DPEP1 is also a metalloenzyme that specifically uses zinc as its cofactor. The enzyme’s typical zinc content is 1.42 ug/mg. The addition of cobalt or manganese ions cause the enzyme to take on different conformations, which suggests that the enzyme may be able to hydrolyze different dipeptides depending on which metal ions are present—aka the metal-content of one’s micronutrient intake could affect their renal dipeptidase’s ability to metabolize various dipeptides.

== Function ==
The primary function of DPEP1 is to hydrolyze various dipeptides in renal metabolism. Specifically, it has been found to hydrolyze glutathione and its conjugates such as leukotriene D (Kozak and Tate, 1982).

Several pieces of evidence suggest that DPEP1 is also responsible for the hydrolysis of the beta-lactam ring of various THM-class antibiotics, such as penem and carbapenem (Campbell et al., 1984). First, the metabolism of these THM-class antibiotics is known to be localized in the kidney, specifically by a membrane-bound protein. Second, the metabolism of these antibiotics is significantly hindered when the zinc concentration is altered, suggesting the enzyme responsible for the drugs’ metabolism is a zinc-metalloenzyme. Finally, when DPEP1 was experimentally added to penem and carbapenem antibiotics in vitro, the resulting products were structurally identical to their respective metabolites found in an organism's urine (8). The hydrolysis of these antibiotics hinders their antibacterial capabilities, so information on the specific structure of DPEPI is highly sought after in order to find viable inhibitors that could be taken along with these antibiotics to make them more effective.

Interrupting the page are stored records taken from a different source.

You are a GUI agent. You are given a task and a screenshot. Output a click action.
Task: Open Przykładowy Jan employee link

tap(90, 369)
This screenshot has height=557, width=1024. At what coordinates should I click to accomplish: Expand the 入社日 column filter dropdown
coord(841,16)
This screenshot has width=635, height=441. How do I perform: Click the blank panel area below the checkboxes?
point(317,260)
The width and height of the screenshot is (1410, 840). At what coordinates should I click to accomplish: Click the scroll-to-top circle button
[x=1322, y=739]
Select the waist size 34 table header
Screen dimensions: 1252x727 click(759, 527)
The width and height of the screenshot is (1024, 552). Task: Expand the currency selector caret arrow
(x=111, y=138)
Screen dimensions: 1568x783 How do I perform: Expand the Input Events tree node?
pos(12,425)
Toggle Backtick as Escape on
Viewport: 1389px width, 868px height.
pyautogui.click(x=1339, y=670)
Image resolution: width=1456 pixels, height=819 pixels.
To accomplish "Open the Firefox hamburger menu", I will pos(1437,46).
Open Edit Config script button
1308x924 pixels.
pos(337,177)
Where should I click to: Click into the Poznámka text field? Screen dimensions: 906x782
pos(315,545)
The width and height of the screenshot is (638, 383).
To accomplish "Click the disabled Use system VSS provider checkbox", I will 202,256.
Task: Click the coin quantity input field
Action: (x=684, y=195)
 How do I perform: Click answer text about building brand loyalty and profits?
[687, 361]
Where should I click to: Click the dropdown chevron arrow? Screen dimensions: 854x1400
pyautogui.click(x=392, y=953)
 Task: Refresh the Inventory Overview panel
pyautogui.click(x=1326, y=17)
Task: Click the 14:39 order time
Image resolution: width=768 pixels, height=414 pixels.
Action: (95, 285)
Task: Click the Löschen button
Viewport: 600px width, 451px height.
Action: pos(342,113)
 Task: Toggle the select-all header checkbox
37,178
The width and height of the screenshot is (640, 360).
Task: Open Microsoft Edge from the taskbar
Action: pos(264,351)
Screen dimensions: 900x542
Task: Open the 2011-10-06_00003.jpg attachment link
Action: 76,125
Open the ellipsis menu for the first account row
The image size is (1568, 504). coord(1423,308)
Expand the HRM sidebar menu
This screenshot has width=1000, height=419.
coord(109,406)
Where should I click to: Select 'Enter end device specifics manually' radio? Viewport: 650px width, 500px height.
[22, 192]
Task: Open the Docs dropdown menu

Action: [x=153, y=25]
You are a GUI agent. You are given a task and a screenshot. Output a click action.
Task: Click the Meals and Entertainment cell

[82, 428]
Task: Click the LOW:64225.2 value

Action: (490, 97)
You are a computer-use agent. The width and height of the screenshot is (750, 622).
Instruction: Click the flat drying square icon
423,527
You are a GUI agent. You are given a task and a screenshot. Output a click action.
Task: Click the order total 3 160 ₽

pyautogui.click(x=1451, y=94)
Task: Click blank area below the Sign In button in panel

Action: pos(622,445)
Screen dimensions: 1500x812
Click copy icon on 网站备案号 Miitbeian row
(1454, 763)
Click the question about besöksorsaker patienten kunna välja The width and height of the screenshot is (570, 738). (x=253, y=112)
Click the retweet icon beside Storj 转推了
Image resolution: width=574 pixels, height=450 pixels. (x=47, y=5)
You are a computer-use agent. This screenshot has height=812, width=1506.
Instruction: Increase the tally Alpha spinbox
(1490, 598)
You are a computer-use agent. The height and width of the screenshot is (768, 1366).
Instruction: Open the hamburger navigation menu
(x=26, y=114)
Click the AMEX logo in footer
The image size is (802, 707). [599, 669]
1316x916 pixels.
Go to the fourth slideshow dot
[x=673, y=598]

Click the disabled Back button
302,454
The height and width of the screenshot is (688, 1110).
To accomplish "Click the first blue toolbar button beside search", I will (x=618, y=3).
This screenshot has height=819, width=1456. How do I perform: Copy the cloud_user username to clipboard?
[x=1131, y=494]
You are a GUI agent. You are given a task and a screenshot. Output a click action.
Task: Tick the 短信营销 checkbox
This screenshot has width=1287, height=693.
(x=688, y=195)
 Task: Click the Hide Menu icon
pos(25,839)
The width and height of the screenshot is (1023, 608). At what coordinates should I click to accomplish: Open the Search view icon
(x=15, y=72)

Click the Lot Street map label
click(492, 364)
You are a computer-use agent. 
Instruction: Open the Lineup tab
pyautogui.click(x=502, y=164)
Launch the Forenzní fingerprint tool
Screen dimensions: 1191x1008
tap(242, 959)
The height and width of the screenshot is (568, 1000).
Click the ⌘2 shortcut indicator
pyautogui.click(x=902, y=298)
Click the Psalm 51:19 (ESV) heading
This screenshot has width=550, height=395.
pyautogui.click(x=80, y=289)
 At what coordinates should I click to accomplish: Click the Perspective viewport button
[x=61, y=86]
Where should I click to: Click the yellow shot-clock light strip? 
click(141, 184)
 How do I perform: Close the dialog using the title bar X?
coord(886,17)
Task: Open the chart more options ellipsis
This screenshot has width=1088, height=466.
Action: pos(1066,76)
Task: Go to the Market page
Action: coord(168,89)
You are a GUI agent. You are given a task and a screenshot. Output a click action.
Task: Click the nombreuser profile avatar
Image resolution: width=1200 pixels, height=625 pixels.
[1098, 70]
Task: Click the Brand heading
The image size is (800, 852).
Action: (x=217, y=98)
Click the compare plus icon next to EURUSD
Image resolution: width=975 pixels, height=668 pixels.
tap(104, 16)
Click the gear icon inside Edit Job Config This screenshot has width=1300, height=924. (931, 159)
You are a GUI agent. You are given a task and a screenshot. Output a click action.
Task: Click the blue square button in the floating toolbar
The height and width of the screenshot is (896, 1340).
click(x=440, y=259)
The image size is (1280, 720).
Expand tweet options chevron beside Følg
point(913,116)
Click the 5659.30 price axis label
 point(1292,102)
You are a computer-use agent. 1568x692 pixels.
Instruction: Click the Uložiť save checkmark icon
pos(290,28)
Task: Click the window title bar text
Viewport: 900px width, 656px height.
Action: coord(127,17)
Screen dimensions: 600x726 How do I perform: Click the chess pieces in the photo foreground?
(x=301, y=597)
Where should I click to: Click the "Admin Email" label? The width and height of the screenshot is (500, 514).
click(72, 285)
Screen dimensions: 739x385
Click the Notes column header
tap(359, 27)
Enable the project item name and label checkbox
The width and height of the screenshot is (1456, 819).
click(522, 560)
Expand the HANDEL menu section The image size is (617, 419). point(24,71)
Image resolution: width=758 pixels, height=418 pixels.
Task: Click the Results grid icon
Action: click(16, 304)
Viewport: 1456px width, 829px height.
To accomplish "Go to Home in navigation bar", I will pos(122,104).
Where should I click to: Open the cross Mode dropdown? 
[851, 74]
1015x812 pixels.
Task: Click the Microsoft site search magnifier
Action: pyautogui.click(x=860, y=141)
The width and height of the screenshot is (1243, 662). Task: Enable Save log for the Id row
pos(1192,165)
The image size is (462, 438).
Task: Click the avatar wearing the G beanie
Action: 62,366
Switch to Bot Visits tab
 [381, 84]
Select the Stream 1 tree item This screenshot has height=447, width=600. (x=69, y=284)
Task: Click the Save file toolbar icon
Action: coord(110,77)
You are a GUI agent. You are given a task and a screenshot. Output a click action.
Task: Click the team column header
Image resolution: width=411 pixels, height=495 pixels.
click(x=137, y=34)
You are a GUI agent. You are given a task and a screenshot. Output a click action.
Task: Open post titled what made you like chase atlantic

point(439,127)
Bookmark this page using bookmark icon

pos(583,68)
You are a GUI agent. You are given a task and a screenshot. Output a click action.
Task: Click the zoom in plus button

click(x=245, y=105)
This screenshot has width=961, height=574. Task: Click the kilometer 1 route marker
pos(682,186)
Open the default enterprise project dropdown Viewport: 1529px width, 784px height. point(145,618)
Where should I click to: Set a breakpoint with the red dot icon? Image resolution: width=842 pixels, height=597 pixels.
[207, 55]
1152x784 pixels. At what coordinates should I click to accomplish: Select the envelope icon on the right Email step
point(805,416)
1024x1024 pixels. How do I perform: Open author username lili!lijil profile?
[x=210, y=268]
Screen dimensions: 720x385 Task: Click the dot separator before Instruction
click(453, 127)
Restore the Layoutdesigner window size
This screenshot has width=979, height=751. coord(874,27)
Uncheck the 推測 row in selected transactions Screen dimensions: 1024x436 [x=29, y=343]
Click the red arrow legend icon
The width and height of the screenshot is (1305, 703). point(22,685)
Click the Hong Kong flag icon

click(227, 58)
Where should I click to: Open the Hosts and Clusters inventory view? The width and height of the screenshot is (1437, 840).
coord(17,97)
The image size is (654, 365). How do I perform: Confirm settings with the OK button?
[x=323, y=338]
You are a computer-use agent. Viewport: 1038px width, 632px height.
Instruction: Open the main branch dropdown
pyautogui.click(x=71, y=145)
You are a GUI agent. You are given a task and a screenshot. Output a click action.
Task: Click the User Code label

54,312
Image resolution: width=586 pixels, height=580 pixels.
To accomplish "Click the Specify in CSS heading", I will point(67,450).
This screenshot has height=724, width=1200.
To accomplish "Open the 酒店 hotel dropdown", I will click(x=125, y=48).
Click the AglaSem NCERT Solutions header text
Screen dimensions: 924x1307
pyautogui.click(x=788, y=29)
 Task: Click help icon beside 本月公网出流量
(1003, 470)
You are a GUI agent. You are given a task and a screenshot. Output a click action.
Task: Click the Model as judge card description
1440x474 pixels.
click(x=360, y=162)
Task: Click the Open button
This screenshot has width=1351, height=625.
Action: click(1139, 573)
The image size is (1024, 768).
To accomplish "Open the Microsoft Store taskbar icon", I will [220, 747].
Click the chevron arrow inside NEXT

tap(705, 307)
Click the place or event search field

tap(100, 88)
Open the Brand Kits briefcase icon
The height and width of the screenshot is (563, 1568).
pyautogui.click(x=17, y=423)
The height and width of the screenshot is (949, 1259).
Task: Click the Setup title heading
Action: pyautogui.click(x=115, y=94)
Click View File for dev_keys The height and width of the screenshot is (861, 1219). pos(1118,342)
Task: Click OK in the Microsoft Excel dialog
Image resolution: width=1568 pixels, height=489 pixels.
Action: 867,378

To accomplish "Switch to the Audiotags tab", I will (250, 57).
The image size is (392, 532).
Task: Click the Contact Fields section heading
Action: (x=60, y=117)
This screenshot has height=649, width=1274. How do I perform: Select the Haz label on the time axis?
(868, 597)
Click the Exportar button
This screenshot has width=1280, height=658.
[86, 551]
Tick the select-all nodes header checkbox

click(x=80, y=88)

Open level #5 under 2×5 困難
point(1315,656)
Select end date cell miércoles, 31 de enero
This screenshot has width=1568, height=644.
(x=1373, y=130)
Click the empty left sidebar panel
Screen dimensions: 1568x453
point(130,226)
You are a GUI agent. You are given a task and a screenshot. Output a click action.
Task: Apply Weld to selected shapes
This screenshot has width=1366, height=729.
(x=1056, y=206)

Earlier, beta-lactamase enzymes were thought to occur only in bacteria, where their probable function was in protecting the organisms against the action of beta-lactam antibiotics. These antibiotics exhibit selective toxicity against bacteria but virtual inertness against many eukaryotic cells (Adachi et al., 1990).[supplied by OMIM]

==Reaction Mechanism==
When hydrolyzing a substrate, DPEP1 goes through a tetrahedral intermediate, after which the bridging solvent attacks the face of the carbonyl carbon of the scissile peptide bond. Although DPEP1 shows preference for dipeptide substrates with D amino acids at the carboxy positions, it has been shown that DPEP1 can accommodate substrates with both D and L amino acids.

== Interactions ==

Dipeptidase 1 has been shown to interact with KIAA1279.

==Cancer==
DPEP1 has been found to be highly expressed in colon tumor cells compared to normal colon cells—one study even found a ≥2 fold over-expression of DPEP1. Increased levels of DPEP1 have also been detected in colorectal cancer patients, suggesting that DPEP1 is a viable marker for disseminated colon tumor cells.